G) Buissons de l’émail

  • Par endroits, il existe des zones mal minéralisées qui se superposent pour donner des images de buissons d’émail.
  • Ces buissons ont leur base au niveau de la jonction émail-dentine et s’épanouissent en direction superficielle.
  • On a constaté que ces buissons d’émail étaient remplis de substances organiques colorables par des réactifs histochimiques.

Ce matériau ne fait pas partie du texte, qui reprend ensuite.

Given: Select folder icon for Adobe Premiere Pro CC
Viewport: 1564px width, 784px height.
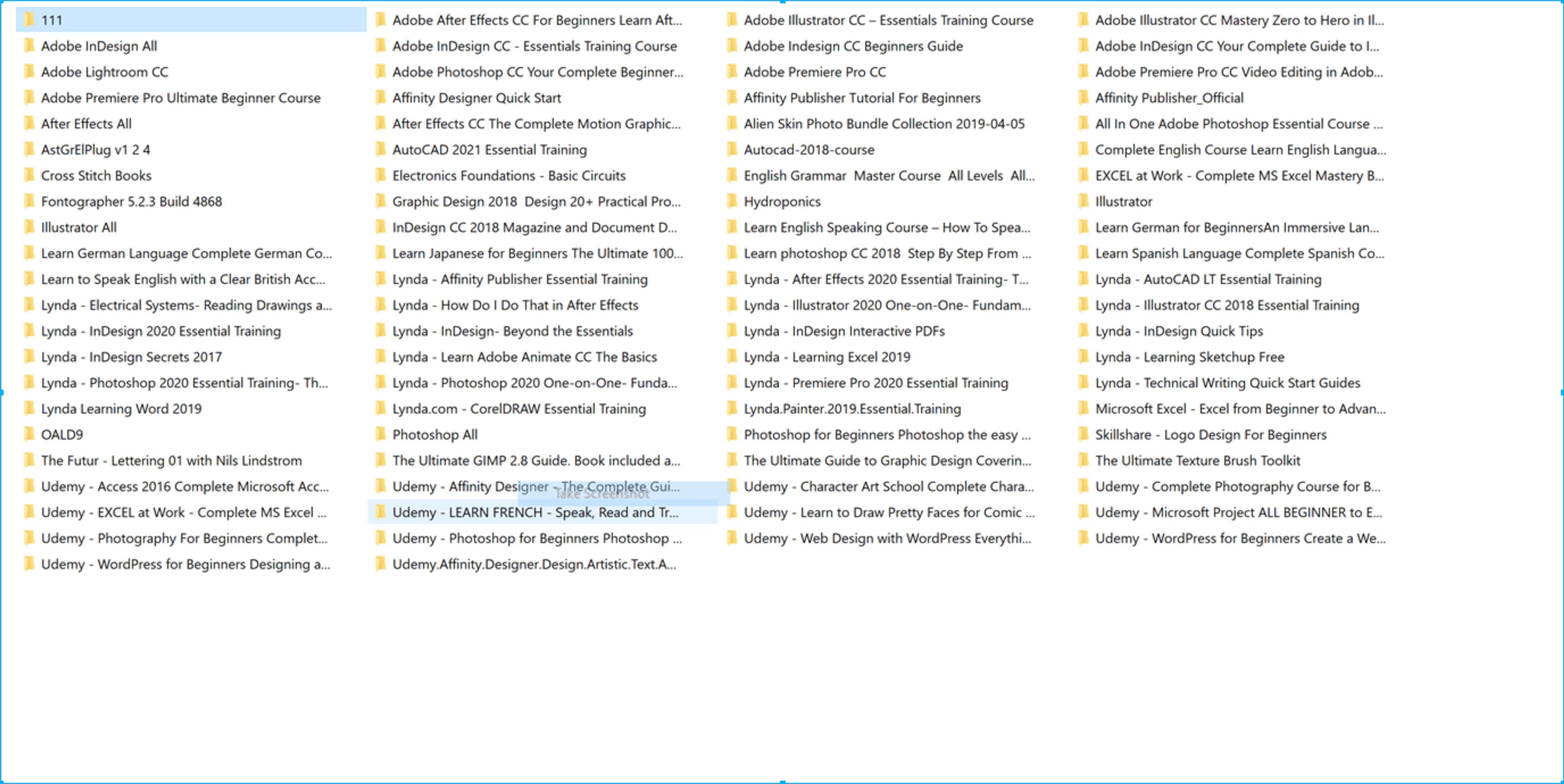Looking at the screenshot, I should click(732, 72).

H) Les lamelles de l’émail

  • Ce sont des structures ayant l’aspect de tissus qui s’étendent profondément depuis la surface superficielle de l’émail en direction de la dentine.
  • Elles ne sont pas minéralisées mais renferment des constituants organiques, correspondant à l’accumulation de protéines de type cytokératines (tuft proteins).
  • Pendant un certain temps, elles ont été considérées comme des portes d’entrée à l’invasion microbienne, mais il s’avère que ce n’est pas le cas.

I) Les fuseaux

  • Ce sont des images fréquemment rencontrées au voisinage de la dentine, représentant les portions terminales des fibres de Tomes des odontoblastes.

J) Les cuticules de Nasmyth

  • Peu après l’éruption dentaire, l’émail est recouvert d’une mince couche ou pellicule amorphe translucide, dite pellicule de Nasmyth. Elle représente le reliquat d’améloblastes qui, après la formation de l’émail, dégénèrent, laissant une couche kératinisée dure à la surface de la couronne.
  • Lors de l’éruption dentaire, les restes de l’épithélium gingival recouvrant la dent constituent une cuticule secondaire kératinisée.
  • Normalement, après l’éruption, les cuticules disparaissent. Cependant, une troisième cuticule, dite pellicule acquise, apparaît sur toute la dent au contact de la salive ; elle constitue le premier stade de la formation de la plaque bactérienne.